● Passage given:
You also have to capture Harry Potter’s emotion though, as you’re moving the pieces, and all that. That was a very emotional game that they were playing there, so… We’re right on topic here.

[35:59] Yeah, yeah. The cool thing about that is because the models for speech recognition are so small - I think they’re like 46 megabytes for the acoustic model, and then the language model is, I think, really small, because the vocabulary is so small. So these things you can run just on your laptop. You can turn off the WiFi and just have it running locally.

And actually, right now, the last few weeks, there’s been a group of folks who are working with the Catalan language, who are adapting our speech recognition tools to make it work with WASM, so that it just runs in the browser, super-fast, everywhere. That’s just like a subset of our open source community, who just picked up the tools and are running with it.

And then for the speech synthesis side of things - honestly, one of the easiest places to interact with those models is on Hugging Face. We have a Hugging Face space, I think it’s coqui-AI… And you can just – the Gradio app is really nice, I have to admit… You just type in what you want to say, you click the language and the model you want, and then you get it. I don’t remember exactly how many languages we have for speech synthesis, but it’s growing. And after the Masakhane collaboration, it’s six more languages from Sub-Saharan Africa. So it’s pretty cool.

So I’m just wondering, as you’re doing some of these how – I’m going to kind of going back to when you were talking about how you were just thinking about this all the time, and you can’t really turn that off…

Voices in your head…

Exactly. Like, so many topics… What are the types of things that practitioners as opposed to the users need to be thinking about as the field at large is moving forward? Because we’ve asked these kinds of questions of ourselves, and 99% of everyone has the best of intentions, as do you. But how do we make sure that as we really move the state of the art forward in terms of having things like very, very genuine-sounding emotion, and different emotions rippling through this, how do we need to think about that in terms of the effect on the users? Because there’s some amazingly positive things, and potentially, if we screw up, for the very few bad actors out there, there could be negative things as well. So it directly affects kind of mental health, both positive and potentially negative, of the end user. So as someone who’s thinking about this all the time, how do you frame that? How do you frame moving the field forward in a positive and productive way?

[Target pointing data]
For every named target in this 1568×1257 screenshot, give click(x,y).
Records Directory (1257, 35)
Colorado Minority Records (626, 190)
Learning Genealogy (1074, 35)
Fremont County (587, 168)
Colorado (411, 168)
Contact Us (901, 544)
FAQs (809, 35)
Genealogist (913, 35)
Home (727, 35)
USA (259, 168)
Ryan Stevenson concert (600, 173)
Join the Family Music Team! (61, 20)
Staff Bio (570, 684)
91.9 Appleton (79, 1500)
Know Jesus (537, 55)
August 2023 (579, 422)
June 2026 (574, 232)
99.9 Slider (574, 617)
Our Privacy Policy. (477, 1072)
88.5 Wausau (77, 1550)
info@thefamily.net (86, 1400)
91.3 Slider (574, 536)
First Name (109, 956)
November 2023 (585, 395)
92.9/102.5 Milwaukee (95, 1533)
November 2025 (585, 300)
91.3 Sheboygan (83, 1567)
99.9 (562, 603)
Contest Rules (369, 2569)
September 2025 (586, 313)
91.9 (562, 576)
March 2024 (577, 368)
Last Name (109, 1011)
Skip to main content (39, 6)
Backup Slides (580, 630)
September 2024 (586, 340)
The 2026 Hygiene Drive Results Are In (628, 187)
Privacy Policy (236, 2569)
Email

● Things to do:
(a) Decide whether each statement agrees with the speech technology transcript, answering yes or no and quoting the words of the transcript that settle it: (i) the acoustic model for speech recognition is around 46 megabytes; (ii) the group working with the Catalan language is adapting the speech synthesis tools to run in the browser; (iii) the Masakhane collaboration brought six more languages from Sub-Saharan Africa.
(b) Proceed with the speech technology transcript from the point where it stops.
The entries play no part in what is asked here.

● Task-by-task outputs:
(a)
(i) Yes: "I think they’re like 46 megabytes for the acoustic model"
(ii) No: "who are adapting our speech recognition tools to make it work with WASM"
(iii) Yes: "it’s six more languages from Sub-Saharan Africa"

(b)
So I think that I’m glad you brought this up, because it is a huge part of working in this technology. If you ignore it, you say, “I’m working in voice technology, and I’m just going to work in my bubble, and I’m not even going to care about the fact that somebody might be using our speech recognition for illegal surveillance”, right? Like, if you ignore that that is a possibility, you are doing yourself and also the community a disservice.

So there’s a lot with this… For one, I’d like to point – and hopefully, we can get maybe a link to this… There’s an issue on our GitHub for text to speech, which is an open discussion on ways of mitigating misuse of synthetic speech systems. And that started as kind of – actually, not an issue; it was as a GitHub discussion, I think. And it started as this kind of, “Hey, let’s throw some ideas together” and it just evolved, and now it’s just kind of a growing discussion. And I think being open, having these conversations openly is really important, because we’ve got some feedback… There were ideas that came from the people in the community that I’d never even thought of. There’s watermarking audio, which is kind of obvious… But there’s whole layers of that.

[40:04] And then there was somebody who’s doing their master’s thesis on this in particular, and they weighed in… So I think that one first step is to not brush it off, to think about what kinds of misuse is possible… Because there’s so many different kinds, and if you lump them all together, then it becomes too kind of hard of a problem, and it can just kind of lock up; you get brain freeze, or however you want to call it.

But I like to think about kinds of misuse as basically two major groups. There’s people who will misuse technology accidentally, where they don’t think they’re doing something bad, but it just blows up… Which could happen very easily on social media. The Onion, as a satirical newspaper from the United States, famously – I don’t know, every other month there’s an article from The Onion that gets taken seriously by people who don’t know The Onion. And that can cause real harm, right? It can get people very upset, because they have a satirical headline, and it looks like a real news site, but it’s not.

And so that is an example of somebody who’s not – they’re not trying to spread fake news, but because people don’t know the context, because it’s just shared as a screenshot on social media, it loses all context, and it just snowballs into something that it was never intended to be. So there’s examples like that.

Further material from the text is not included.